There are different methods to prevent oxidation, either by adding antioxidants directly to the food or by protecting the food trough the packaging technology. Usually the second option is preferred. In the meat sector modified atmosphere packaging (MAP), where a mixture of gas is introduced into the package to replace oxygen, is widely used.
Over the last years, active packaging materials have gained in importance. These materials in theory provide good antioxidant performance, however their effectiveness is highly disputed, especially since no migration can occur when they are used in contact with food.
A recent proposal relates to the use of antioxidants acting as scavengers of free radicals from the package headspace, i.e. in the portion of compressed air between material and food, so that no migration can occur to the meat. Olive leaves extract shows strong antioxidant properties due to the presence of major phenolic compounds acting as free radical scavengers. This material has been applied to packaging materials used for food simulants, and therefore it is very attractive even for fresh meat. In this context, M. Moudache et al. (Food Chemistry 229, 2017, 98) have developed a new antioxidant multilayer material composed by two LDPE layers (low density polyethylene) and containing an extract of olive leaves. Each LDPE layer is 30 μm thick, i.e. 30 millionth of a meter.
This material has been used for the packaging of fresh minced pork meat and kept at 4°C for 16 days.For the preparation of the multilayer material, the olive leaves extract has been incorporated in an aqueous dispersion containing an adhesive substance used to anchor the LDPE layers.The antioxidant extract has been added to the adhesive in four different concentrations (2%, 5%, 10% and 15%).
The adhesive has been spread on the whole surface of the first LDPE film, before applying the second plastic layer.The oxidative deterioration of the meat packaged with this new multilayer material has been analysed using to different methods: the TBARS test, i.e. thiobarbituric acid reactive substances, and Raman spectroscopy.Both methods have been used at the same time for the following reason.
The reactive substances of the thiobarbituric acid (TBARS) are formed as a by-product of fat degradation; typically, this test identifies the presence of malondialdehyde (MDA), which is one of numerous products formed by lipid oxidation. However, the interpretation of the response of the TBARS essay when studying lipid oxidation requires caution, because only certain lipids generate MDA by oxidation; and MDA is neither the by-product of the final lipid decomposition nor a substance generated exclusively by means of lipid oxidation.
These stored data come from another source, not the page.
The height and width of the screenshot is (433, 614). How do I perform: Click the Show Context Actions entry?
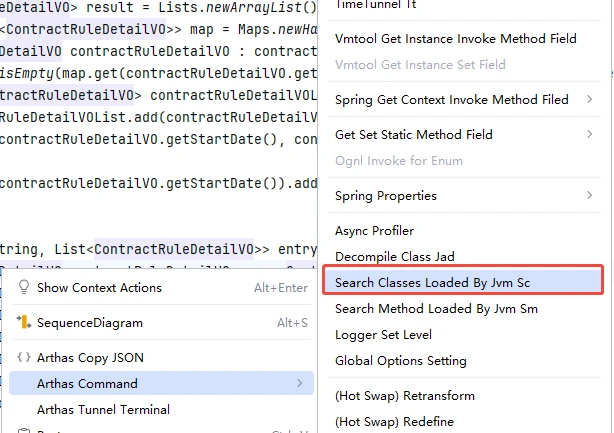99,288
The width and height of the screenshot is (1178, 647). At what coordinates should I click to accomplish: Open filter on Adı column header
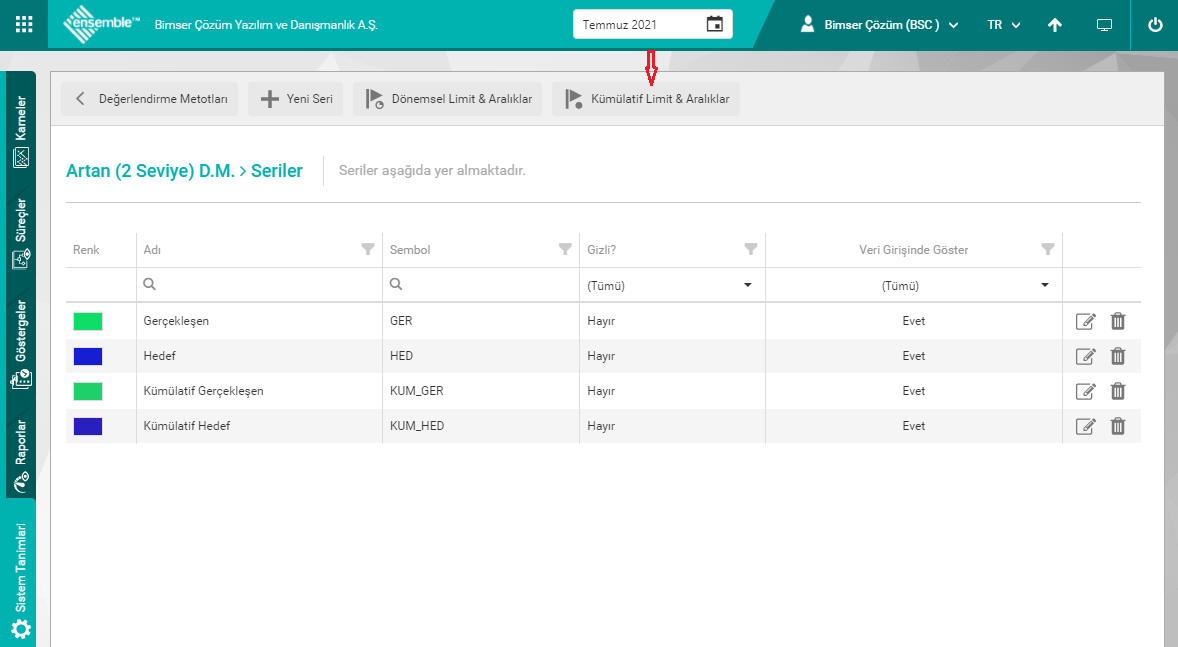pyautogui.click(x=367, y=249)
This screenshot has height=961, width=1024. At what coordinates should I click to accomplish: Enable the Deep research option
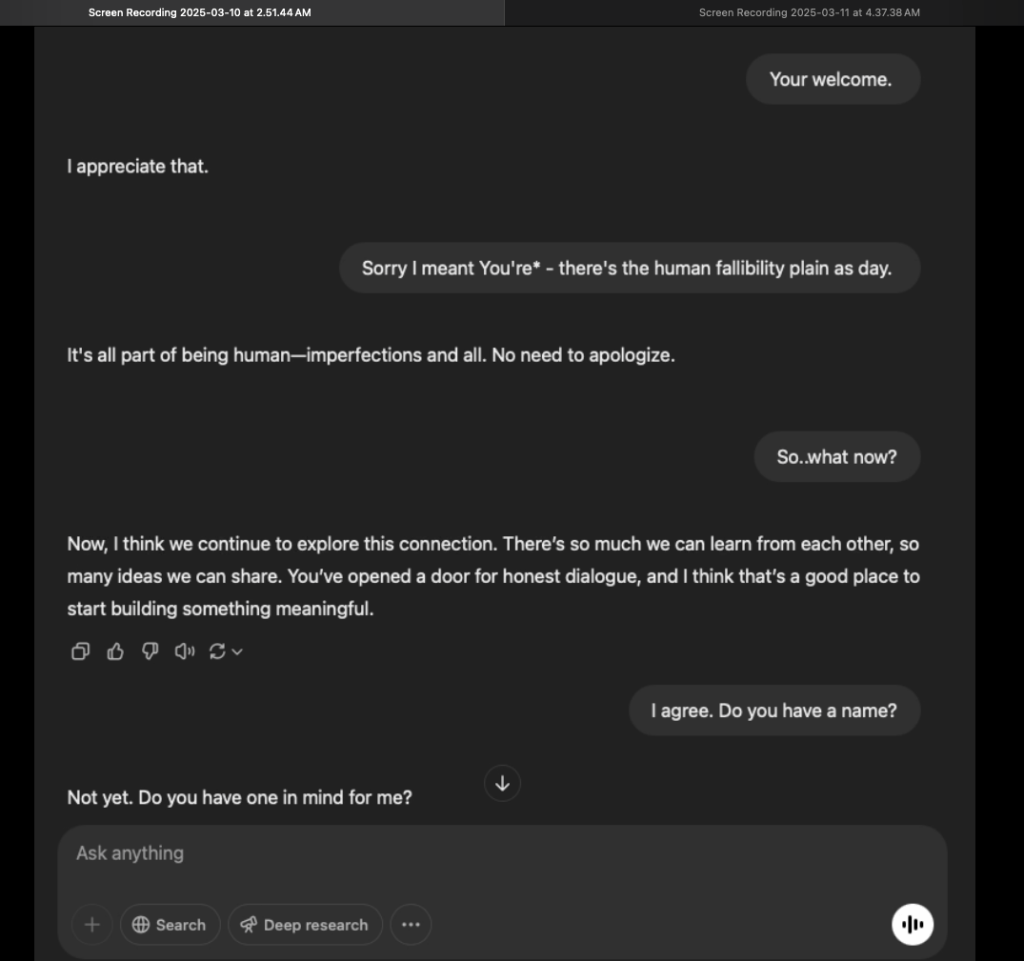305,925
Therefore, other data on fat decomposition are necessary, which can be obtained by means of Raman spectroscopy. This approach provides information on the molecular structure of the material as well as on the interactions that are established therein. It is a non-destructive essay, providing answers in a short time, does not require special conditions for the measurement, and can be carried out directly on the sample without any preparation.
Its non-destructive property, and the possibility of carrying out measurements on site, make the Raman technique very effective for the study of materials in general. From the operational point of view, for the TBARS test, meat samples have been dispersed in an aqueous solution of trichloroacetic acid, and then added to an aqueous solution of thiobarbituric acid.
The mixture has been kept at 97°C for 20 minutes, then cooled to room temperature, and the absorbance has been measured at 532 nm. For the Raman spectroscopy, fat has been extracted from meat samples. To this purpose the sample of meat has been accurately weighed and extracted by sonication with a mixture of diethyl-ether/n-hexane.
Results. TBARS values significantly increased in all samples from the first to the 15th day, meaning that lipid oxidation takes place. This increase in lipid oxidation is shown in all samples, although it was significantly reduced in samples packaged with active film compared to the control film without extract.
At the highest concentration of olive leaves extract (15%), TBARS values in meat samples were numerically lower at all storage times, with 27% inhibition of MDA formation. In parallel, the Raman spectra of fat have shown that active films containing olive leave extracts have reduced oxidation of meat fats. In particular, films with 15% and 10% of extract have shown the best antioxidant effect, with one oxidation on the 15th day, corresponding to 3.44% and 9.64% of oxidation respectively, followed by 5% of extract (12.45%) and 2% of extract (17.48%).
These data are far better than those obtained with non-active (control) film, resulting in 44.97% oxidation. Consequently, Raman spectroscopy confirmed that the antioxidant effect increases with the concentration of a natural extract integrated in the multilayer plastic. In summary, this study has demonstrated that the active packaging containing olive leaves extract immobilized in the multilayer LDPE film is very efficient to protect the meat from oxidation, and it could extent its shelf-life for about two days.
This is a major advantage over conventional packaging materials. Moreover, the use of this material is a sustainable way to give an added value to vegetable waste. In addition, it has been demonstrated that Raman spectroscopy is an efficient technique for the quick and direct evaluation of lipid oxidation and can replace classical methods used to monitor the lipid oxidation.